Text passage:
◇ ◇ ◇ ◇ ◇ ◇ ◇

Chronic Lymphocytic Leukaemia


Chronic lymphocytic leukaemia (CLL) results from the expansion of a clone of CD5+ B lymphocytes with distinct morphology and membrane antigens. The clinical course is variable and is determined by the stage of the disease. A number of serum, immunological and genetic markers are important determinants of prognosis. Treatment is only indicated in symptomatic patients with active disease. Initial therapy for fit patients is usually with combination chemoimmunotherapy, whereas single alkylating agents continue to be used for those unable to tolerate more intensive treatments. The presence of TP53 deletion, detected by fluorescence in situ hybridisation (FISH) analysis, predicts for poor response to conventional treatments and should be assessed in all patients before initiating therapy so that an alternative regimen can be selected. A number of new agents have shown activity in CLL.

Key Concepts:

  • CLL results from an expansion of clonal CD5+ CD19+ Blymphocytes with a unique diagnostic immunophenotype.

  • The clinical course of CLL is highly variable with some patients surviving decades without treatment, whereas others may die within 3–5 years of diagnosis.

  • Clinical stage and new laboratory markers give prognostic information. Patients whose CLL cells harbour TP53 deletions or mutations have a particularly poor outcome.

  • Patients with early stage asymptomatic disease do not require treatment.

  • Combination chemoimmunotherapy is recommended for fit patients with no TP53 abnormality.

  • Single agent alkylator therapy (chlorambucil or bendamustine) is suitable for less fit patients.

◇ ◇ ◇ ◇ ◇ ◇ ◇

What is expected: Pick up the chronic lymphocytic leukaemia text after its final key concept and write what comes next.

◇ ◇ ◇ ◇ ◇ ◇ ◇

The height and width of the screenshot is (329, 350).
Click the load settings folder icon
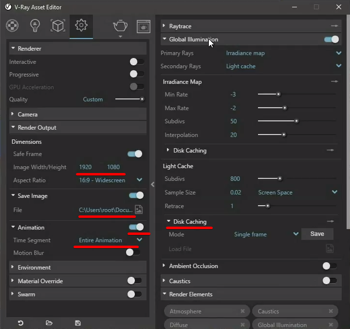point(49,323)
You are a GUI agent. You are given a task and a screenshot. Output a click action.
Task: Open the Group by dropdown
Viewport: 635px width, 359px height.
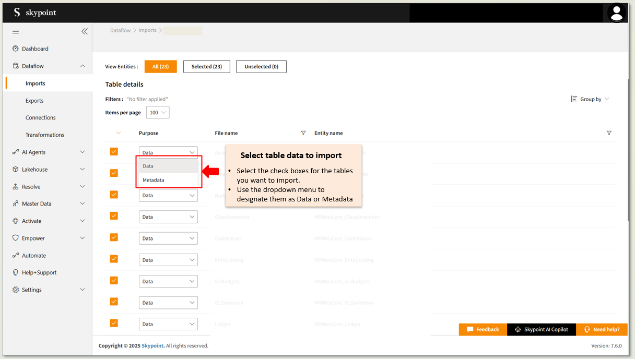click(590, 99)

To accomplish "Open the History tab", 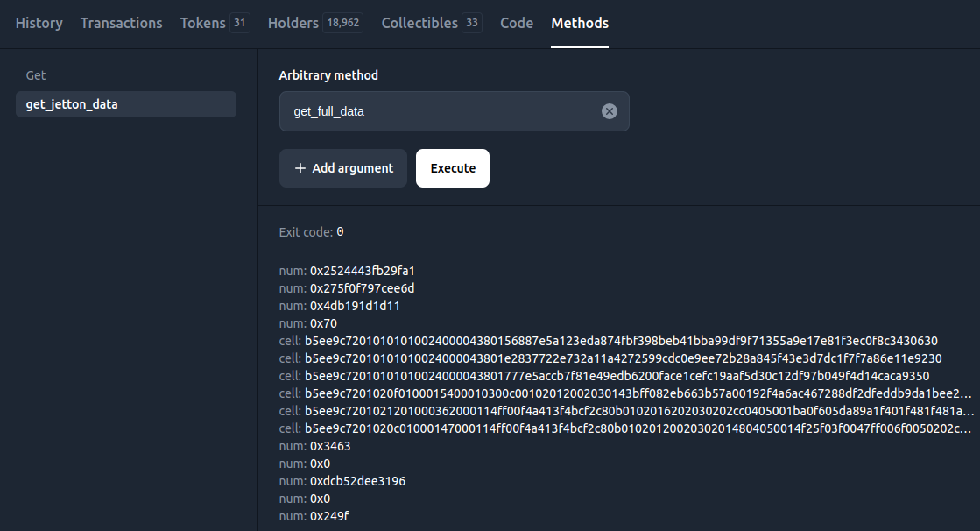I will [x=39, y=23].
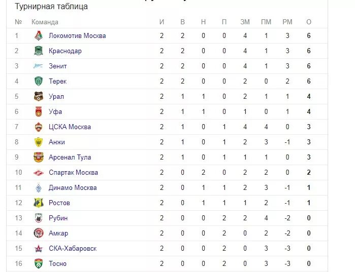Open the СКА-Хабаровск team link

(x=73, y=248)
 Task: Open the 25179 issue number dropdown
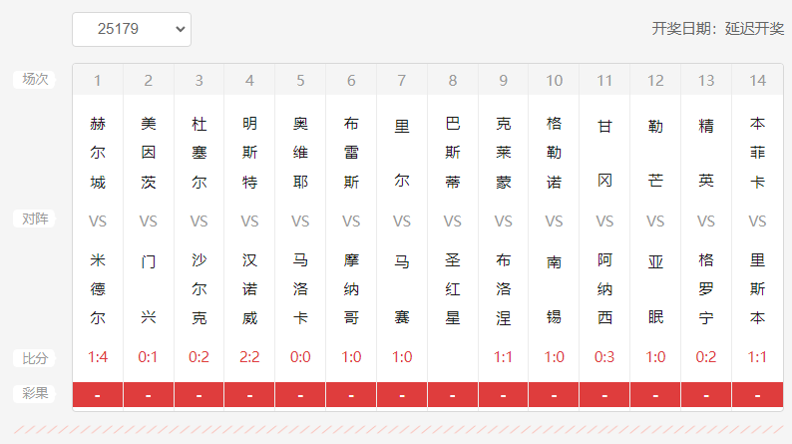tap(131, 29)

◇ ◇ ◇ ◇ ◇ ◇ ◇

Task result:
  • A number of newer agents are now available for management of relapsed/refractory patients.

  • Where possible patients should be treated within a clinical trial.

  • Allogeneic transplantation should be considered for younger fit patients with high‐risk disease.

  • Care in the prevention and management of infections is crucial.

Keywords: B lymphocytes; lymphocytic leukaemia; lymphocytosis; lymphoma; prolymphocytes; splenectomy; clinical stage; doubling time; FISH

Figure 1.

Blood film from a patient with chronic lymphocytic leukaemia, showing typical small lymphocytes.

Figure 2.

Blood film from a patient with chronic lymphocytic leukaemia with more than 10% prolymphocytes (CLL‐PL), showing the coexistence of four small lymphocytes and four prolymphocytes (larger and nucleolated).

Figure 3.

FISH analysis with a centromeric probe for chromosome 12 showing three green dots (trisomy 12) in all the cells, and with a probe for 13q14 (two red dots) showing deletion (one red dot) in most cells with trisomy 12.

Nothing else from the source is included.